YouTube says its auto livestream captions are now available to all creators
Some of those updates include making Live Auto Caption
available in 12 more languages instead of just English (including Japanese,
Turkish and Spanish), the ability to add multiple audio tracks to a video to
support multiple languages (and for a limited number of people). audio
description for vision), and also the expansion of the auto-translate caption
feature to support mobile devices. Expanded language support for live and
auto-translate captions will arrive over the next few months, and YouTube says
many audio tracks will be more widely available “in the coming quarters.”
Auto-translate captions and searchable transcripts are also
features that made their way from desktop to mobile.
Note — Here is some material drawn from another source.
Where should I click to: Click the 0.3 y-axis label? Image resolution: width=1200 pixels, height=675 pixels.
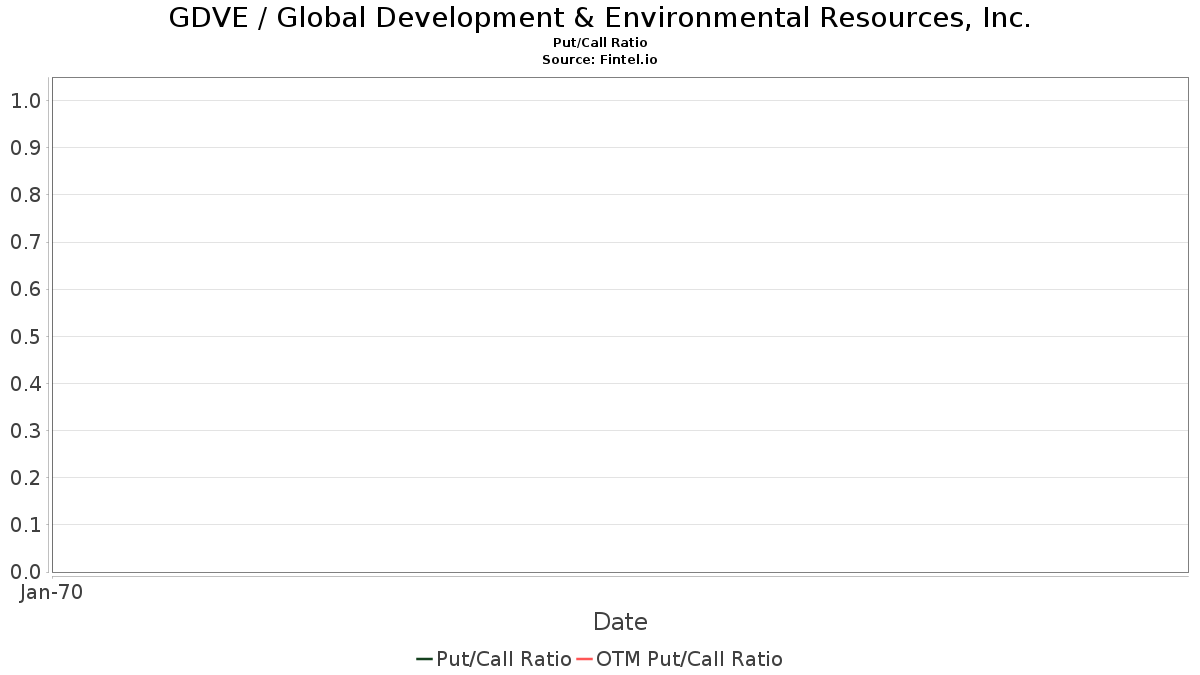coord(25,431)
YouTube also says it will “use” users to search through
video transcripts on mobile devices. For me, it’s been an extremely useful
feature on the desktop – clicking the three dot icon to the right of the
like/dislike bar, then hitting “open transcript” to get the full searchable
text of the video took me countless hours Have been saved, so it’s nice to see
it come to mobile too.
YouTube hasn’t released a replacement for Community Captions
yet
Lastly, YouTube says it’s still working on a subtitle
editor’s permission, and it will provide updates on its progress “over the coming
months.” The feature, which would let creators designate other people to add
subtitles to their videos, was meant to replace the Community Captions feature
that YouTube removed. Without relying on volunteers for captions and
translation, producers who wanted to make their videos more accessible had to
scramble to build their own system.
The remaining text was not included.